Loot Boxes and Gambling

Image Source: twinfinite.net

Blizzard’s Overwatch loot box (Image Source: twinfinite.net)

Loot Boxes are the roots problem. Loot Boxes are a form of microtransaction where a person pays real-world currency to get the chance to obtain an item in some kind of a raffle. A person buys this item (usually a box of some kind) and when the user uses this item, they receive another item, kind of like when someone opens a box. The item they receive can be one of any items that the game company has made obtainable through that item. These can range from very rare items that are, for some gamers, worth 10 times or 100 times more than what they paid for. Of course, this is just a virtual item, but gamers prioritize things differently, just like any hobbyist would when it is something that concerns their hobby.

This originated from the Gacha business model that’s commonly found in Japanese mobile and online gaming. Usually, it’s just extra weapons, game characters, and game character costumes that cost $2 per chance to draw. Plus, the games are free-to-play and they would provide events once or twice a month where people have the chance to get better items to advance the game for free. But then Blizzard and EA applied the practice to games that are not free-to-play. This angered a lot of people Buff download.

Of course, a lot of people go for that rare item and some of them even pay with real-world currency with no second thought. Every time they open a box and it isn’t the one they wanted they would think: “Maybe the next one has it.” It fuels a person’s gambling addiction. The fact that they wanted that item so much that they’ll pay for the chance to get it is the key to the success of the loot box type microtransaction and gamers would complain how the gaming industry is using this to prey on gamers that can’t control themselves.

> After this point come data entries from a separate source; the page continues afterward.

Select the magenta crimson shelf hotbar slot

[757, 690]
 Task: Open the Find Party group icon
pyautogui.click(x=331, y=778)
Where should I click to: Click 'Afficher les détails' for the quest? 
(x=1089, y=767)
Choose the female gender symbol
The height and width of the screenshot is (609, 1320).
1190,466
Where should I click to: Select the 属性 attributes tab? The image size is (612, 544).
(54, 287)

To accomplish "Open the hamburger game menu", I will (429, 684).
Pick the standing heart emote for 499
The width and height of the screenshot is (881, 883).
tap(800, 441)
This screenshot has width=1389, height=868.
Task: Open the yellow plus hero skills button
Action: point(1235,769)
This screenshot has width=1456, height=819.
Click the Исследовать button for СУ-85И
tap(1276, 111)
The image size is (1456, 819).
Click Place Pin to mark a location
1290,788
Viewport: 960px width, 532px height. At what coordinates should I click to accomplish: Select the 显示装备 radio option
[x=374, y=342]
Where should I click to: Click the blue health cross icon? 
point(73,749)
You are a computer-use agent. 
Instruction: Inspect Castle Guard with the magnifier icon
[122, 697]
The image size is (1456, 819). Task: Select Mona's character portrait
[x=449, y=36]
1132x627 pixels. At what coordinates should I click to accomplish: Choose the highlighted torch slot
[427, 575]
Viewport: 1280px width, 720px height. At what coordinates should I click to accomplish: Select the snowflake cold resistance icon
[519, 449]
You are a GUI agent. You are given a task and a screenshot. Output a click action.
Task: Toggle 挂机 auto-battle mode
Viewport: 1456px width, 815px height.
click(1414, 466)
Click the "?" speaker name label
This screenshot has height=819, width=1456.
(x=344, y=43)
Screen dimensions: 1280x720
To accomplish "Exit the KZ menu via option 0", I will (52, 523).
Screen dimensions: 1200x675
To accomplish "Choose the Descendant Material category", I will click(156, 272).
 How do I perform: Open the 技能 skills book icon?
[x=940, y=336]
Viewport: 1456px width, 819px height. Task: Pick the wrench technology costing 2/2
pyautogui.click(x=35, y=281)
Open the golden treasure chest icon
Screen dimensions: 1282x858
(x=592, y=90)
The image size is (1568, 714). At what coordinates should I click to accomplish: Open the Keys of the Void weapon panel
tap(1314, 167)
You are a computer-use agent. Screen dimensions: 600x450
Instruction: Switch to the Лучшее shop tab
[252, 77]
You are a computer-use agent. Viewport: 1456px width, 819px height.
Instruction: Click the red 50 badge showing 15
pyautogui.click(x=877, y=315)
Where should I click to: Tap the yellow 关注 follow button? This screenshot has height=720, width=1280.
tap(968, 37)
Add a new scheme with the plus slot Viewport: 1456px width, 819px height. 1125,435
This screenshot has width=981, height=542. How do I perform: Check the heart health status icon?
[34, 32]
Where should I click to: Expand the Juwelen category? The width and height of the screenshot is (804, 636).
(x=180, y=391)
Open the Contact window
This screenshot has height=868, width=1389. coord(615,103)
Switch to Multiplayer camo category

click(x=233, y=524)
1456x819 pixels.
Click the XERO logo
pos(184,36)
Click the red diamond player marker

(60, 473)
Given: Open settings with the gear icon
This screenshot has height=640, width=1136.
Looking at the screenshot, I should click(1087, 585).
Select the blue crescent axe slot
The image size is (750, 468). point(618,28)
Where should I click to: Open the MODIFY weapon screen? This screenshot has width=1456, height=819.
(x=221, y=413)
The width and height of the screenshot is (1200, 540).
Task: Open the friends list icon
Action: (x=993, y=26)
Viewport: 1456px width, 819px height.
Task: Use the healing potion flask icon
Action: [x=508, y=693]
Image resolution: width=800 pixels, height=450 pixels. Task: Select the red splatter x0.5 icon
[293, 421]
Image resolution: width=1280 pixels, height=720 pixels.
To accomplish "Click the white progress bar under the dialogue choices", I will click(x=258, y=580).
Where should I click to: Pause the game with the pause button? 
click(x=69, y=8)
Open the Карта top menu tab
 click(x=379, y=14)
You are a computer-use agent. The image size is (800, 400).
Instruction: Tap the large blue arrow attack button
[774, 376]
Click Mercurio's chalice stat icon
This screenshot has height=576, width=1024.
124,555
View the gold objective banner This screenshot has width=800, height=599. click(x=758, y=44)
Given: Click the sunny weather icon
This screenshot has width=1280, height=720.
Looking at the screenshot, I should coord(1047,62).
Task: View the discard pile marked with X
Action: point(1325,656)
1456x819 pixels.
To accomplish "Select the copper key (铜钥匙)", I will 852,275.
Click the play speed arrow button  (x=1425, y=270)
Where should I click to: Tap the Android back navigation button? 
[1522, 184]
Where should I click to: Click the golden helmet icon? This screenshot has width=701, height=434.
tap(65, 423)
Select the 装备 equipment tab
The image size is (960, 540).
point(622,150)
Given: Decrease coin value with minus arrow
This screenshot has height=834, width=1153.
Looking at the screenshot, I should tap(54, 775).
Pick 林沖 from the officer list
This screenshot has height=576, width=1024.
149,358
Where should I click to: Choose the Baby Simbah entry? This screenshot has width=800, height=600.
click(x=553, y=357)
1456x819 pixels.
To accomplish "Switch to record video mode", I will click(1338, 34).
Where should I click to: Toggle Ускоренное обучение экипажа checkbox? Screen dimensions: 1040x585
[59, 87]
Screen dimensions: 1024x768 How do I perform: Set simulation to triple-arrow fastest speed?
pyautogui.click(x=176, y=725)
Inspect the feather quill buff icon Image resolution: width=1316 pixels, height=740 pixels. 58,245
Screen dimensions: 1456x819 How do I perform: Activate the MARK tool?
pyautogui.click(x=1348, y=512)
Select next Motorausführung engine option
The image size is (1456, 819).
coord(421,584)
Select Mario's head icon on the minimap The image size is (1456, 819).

Needless to say, this is a weak argument. If a child sees something inappropriate for him or her on the television, would it be the television’s fault? No, of course not. Parents are there to take care of their kids and see to it that they don’t see anything that’s not for them. Same goes for video games. But the gaming companies are also at fault here for trying to emulate the Gacha model on a game that people paid $60 for. The Gacha model works because people get to play the game for free and has the freedom to decide when to pay the developers or the company. You don’t have this freedom if you have to buy the game first.

Possible Legislation and Future Regulations

And then, it finally happened: Government finally saw an opportunity to step in. They say something’s afoot in the gaming community and what did they find? Gamers, which many people still believe is a group comprised of underaged kids, are being exposed to gambling addiction.

Belgium’s Justice Minister is reported to be calling for a ban on loot boxes in video games. According to the report, Belgium’s Gambling Commission is investigating if loot boxes can be considered a form of gambling because loot boxes are a “mixture of money and addiction is a game of chance.” In Hawaii, US legislator Chris Lee described EA’s game as a “casino” and is seeking to legislate the prohibition of selling games with loot boxes to underaged gamers and protect them from “predatory practices in online gaming.” He and Hawaii state representative Sean Quinlan are condemning these practices that had become abundant in mainstream gaming.

“We didn’t allow Joe Camel to encourage your kids to smoke cigarettes, and we shouldn’t allow Star Wars to encourage your kids to gamble,” Mr. Quinlan said.

Conclusion

If Lee and Quinlan are successful it would mean more regulations to video games, which other countries would most likely imitate. As if the censorship regulations provided by USA’s ESRB and Japan’s CERO weren’t enough. If the government steps in this could mean even more censorship and regulations to video games. Right now, the gaming community can expect a bleak future thanks to the uncontrollable money-grubbing Western investors and the equally uncontrollable gamers who keep buying EA’s games.